Quel grafico dovrebbe farci paura. Invece è come se non esistesse. Forse perché non circola sui social. Forse perché non bisogna disturbare il manovratore. Forse perché, alla fine, ci fa comodo così. L’importante è non essere nella lista, almeno per questa volta. L’importante è morire per ultimi. Sicuri? Questa altra immagine parla fin troppo chiaro: compara le richieste iniziali di sussidio, il dato di creazione di posti di lavoro per settore e gli annunci di tagli occupazionali tracciati dall’azienda di consulting Usa leader del settore, la Challenger. Gray and Christmas. Nemmeno a dirlo, il proxy di quest’ultima voce è rappresentato dalla linea rossa in andamento iperbolico.
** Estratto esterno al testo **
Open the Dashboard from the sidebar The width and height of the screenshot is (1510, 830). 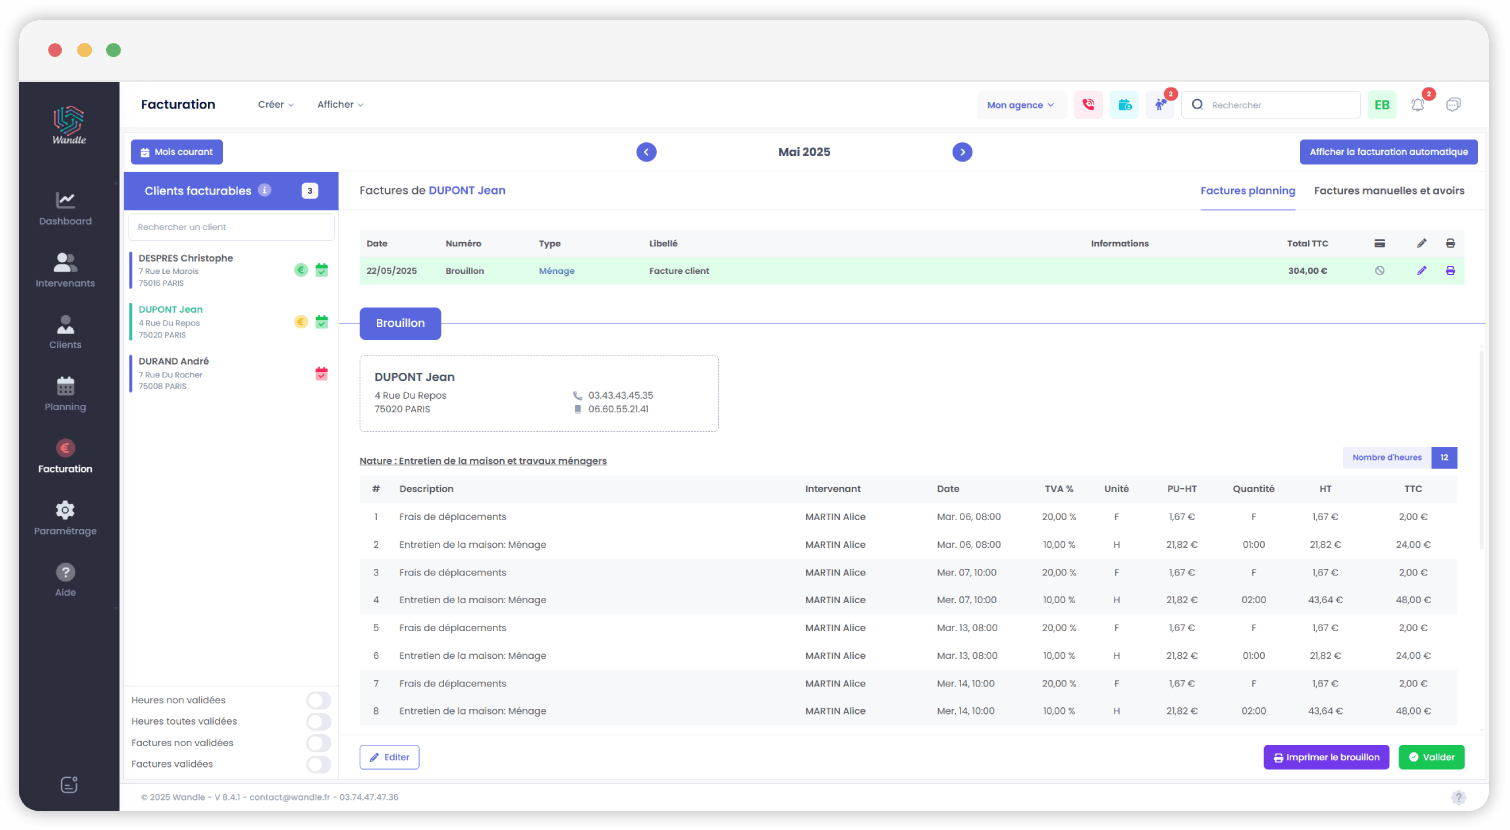point(65,208)
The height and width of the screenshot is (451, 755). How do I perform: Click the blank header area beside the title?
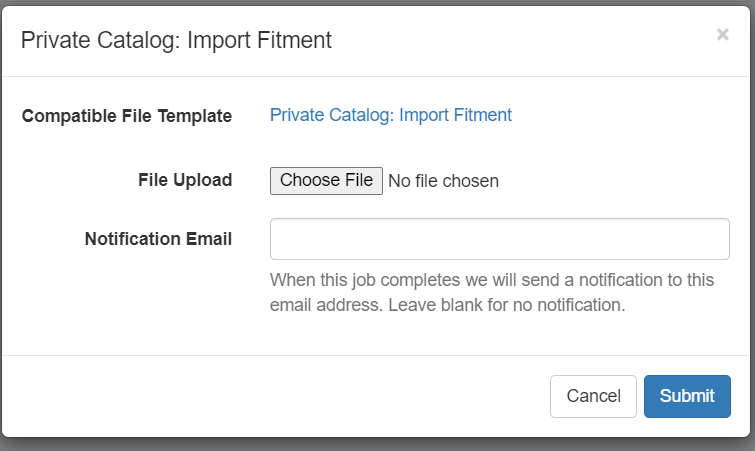click(x=520, y=40)
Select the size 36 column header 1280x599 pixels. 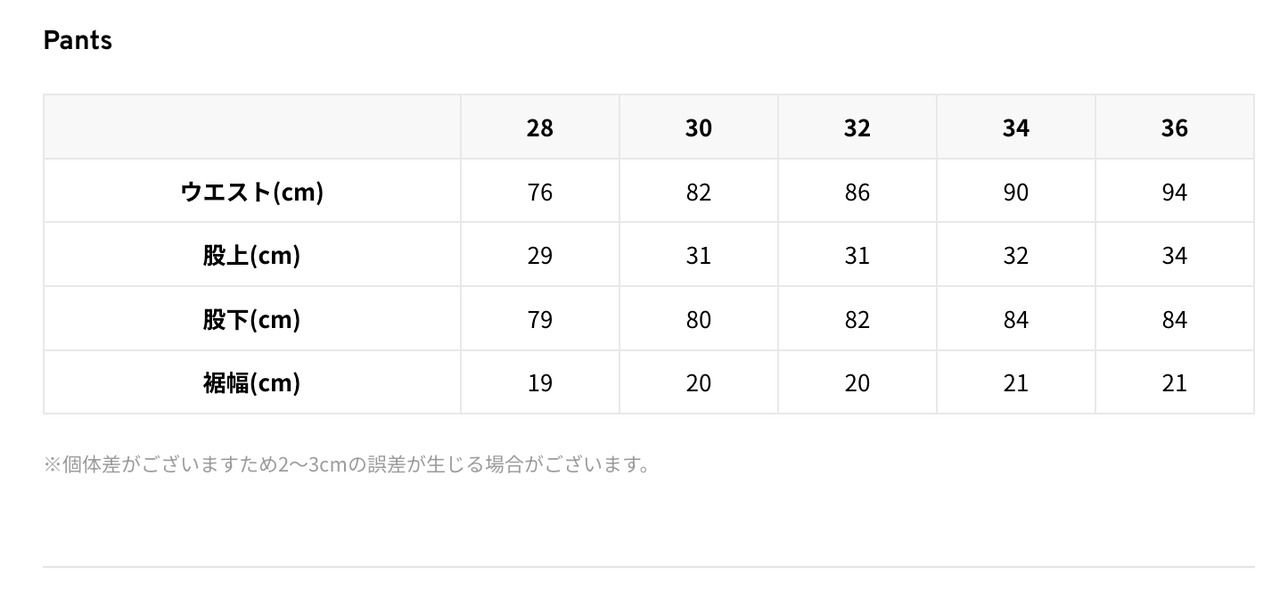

Ecco le parole con cui Andrew Challenger, vice presidente dell’azienda, ha presentato i dati: We’re now on the other side of the hiring frenzy of the pandemic years. Certo, le dotte parole dei libri di economia offrono differenti definizioni di recessione, ma, guardando il mondo non dall’oblò, ma dalla prospettiva della cassa di un supermarket, questa non è una recessione colossale già in atto? O, quantomeno in fieri? Il dato sulle non-farm payrolls della scorsa settimana, scorporato, parlava chiaro: al netto del doping contabile di un aggiustamento stagionale monstre, la parte del leone era recitata da lavori part-time. I quali, sommati per arrivare alla fine del mese, creano la figura giuslavorista quasi mitologica dei mutiple jobs. Ovvero, saltellare come grilli impazziti di lavoretto in lavoretto, spesso in nero, per arrivare a malapena a 1.200 dollari al mese. Nel frattempo, caricandone 1.500 sulla carta di credito per pagare affitto, bollette e mangiare
Non ci credete? Guardate questi due grafici e rendetevi conto da soli del grado di falsità di quei 517.000 posti di lavoro sbandierati la scorsa settimana dal BLS e statunitense, roba da Fausto Tonna dell’occupazione. Mentre in realtà, i colossi del tech licenziavano a tutto spiano. E tagliavano posti di lavoro a tempo pieno e indeterminato.
Insomma, come al solito, cortine fumogene ovunque. Tutto intorno, la vita che scorre accanto. Sempre più veloce. E nemmeno più con la consolazione di poter vedere il proprio figlio sistemato alla DELL, paradiso di tranquillità occupazionale. Dove spendere i primi 10 anni per ripagare il debito scolastico contratto per andare al college a imparare crittografia non lineare.
Unite i puntini, adesso. Saranno un caso gli attacchi hacker, i palloni sonda cinesi e l’invasione di intelligenza artificiale? O soltanto l’ennesima appendice social e parossisticamente mediatica dell’emergenza sicurezza, il lato tech di quel moltiplicatore warfare in piena carburazione?
Difficile uscire da un cul de sac di questo genere. D’altronde, chi crea certi loop, è uno che ci sa fare. Uno che capisce quanta presa possa avere un cellulare a rate da cambiare ogni anno, il credito al consumo per beni tanto inutili quanto irraggiungibili a livello salariale o il volo low cost, a fronte dell’instaurazione di un sistema che quelle briciole le garantisce volentieri. Perché generatrici di ben altro. Una schiavitù senza gabbia. O, meglio ancora, un alibi a tutto tondo. Sia di cui lamentarsi di default, sia di cui essere pronti a divenire scudiero. Alla bisogna. Come con certi numeri degli aggiustamenti stagionali.